Dal punto di vista umano Toscanini è ricordato come persona sincera. Anche se la devozione per la musica lo portò a trascurare amicizie e affetti, con la moglie Carla più volte tradita da relazioni extraconiugali. Il Maestro, spinto dalla grande vitalità e dal forte desiderio di godersi la vita (non beveva e non fumava), era fortemente attratto dalla bellezza femminile, con cui aveva frequenti contatti. Ma Arturo fu anche persona dai saldi principi, soprattutto in ambito politico.
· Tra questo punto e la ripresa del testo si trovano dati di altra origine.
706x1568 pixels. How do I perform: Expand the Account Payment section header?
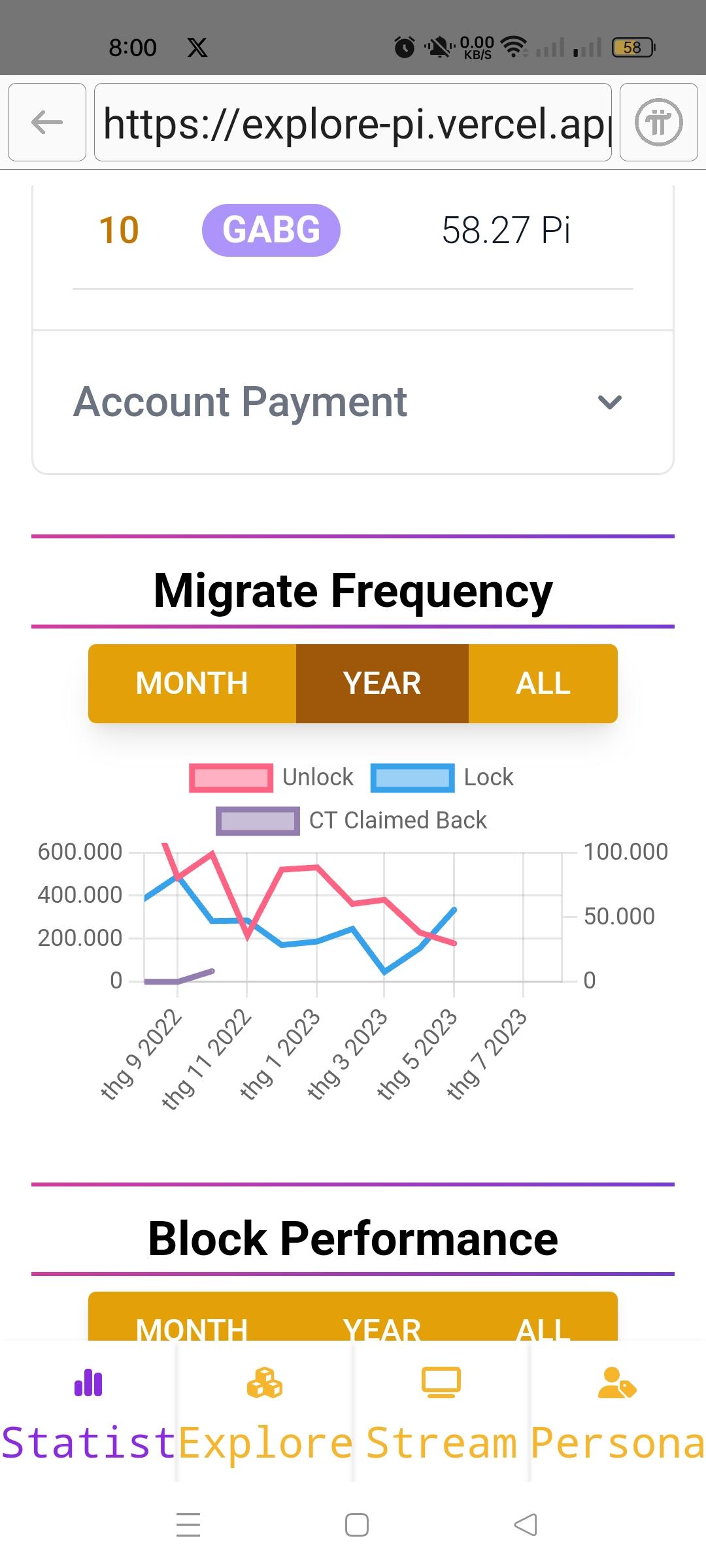(x=241, y=402)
Non volle mai appoggiare il regime fascista, ad esempio, rifiutando in tutte le celebrazioni ufficiali di eseguire gli inni Marcia Trionfale e Giovinezza imposti da Mussolini. Ruppe ogni rapporto anche con la Germania nazista di Hitler e si recò più volte in Palestina a dirigere la Filarmonica di Tel Aviv.

Il ritorno negli Stati Uniti e la resurrezione della Scala

Ritornato negli Stati Uniti, il direttore Toscanini si impegnò esclusivamente in concerti di beneficenza a favore dei soldati americani e della Croce Rossa. Svolse soprattutto un’intensa attività propagandistica registrando composizione del “gran vecchio” Giuseppe Verdi. L’alto valore simbolico delle opere scelte rimarcò ancora una volta gli ideali antifascisti: l’ouverture della Forza del destino e l’Inno delle Nazioni da lui riadattate per l’occasione. Nel 1943 il Teatro alla Scala di Milano venne pesantemente danneggiato durante un bombardamento aereo. La ricostruzione avvenne in tempi rapidi anche grazie alle ingenti donazioni versate da Toscanini: un milione di lire uscirono dalle sue tasche per permetterne il recupero. A restauro compiuto celebrò la resurrezione della Scala, ma fece rapido ritorno in America tra registrazioni e fitte collaborazioni musicali che lo accompagnarono fino al giorno della morte.

Oggi Arturo Toscanini è uno dei dodici italiani ad avere una propria stella impressa sulla Hollywood Walk of Fame.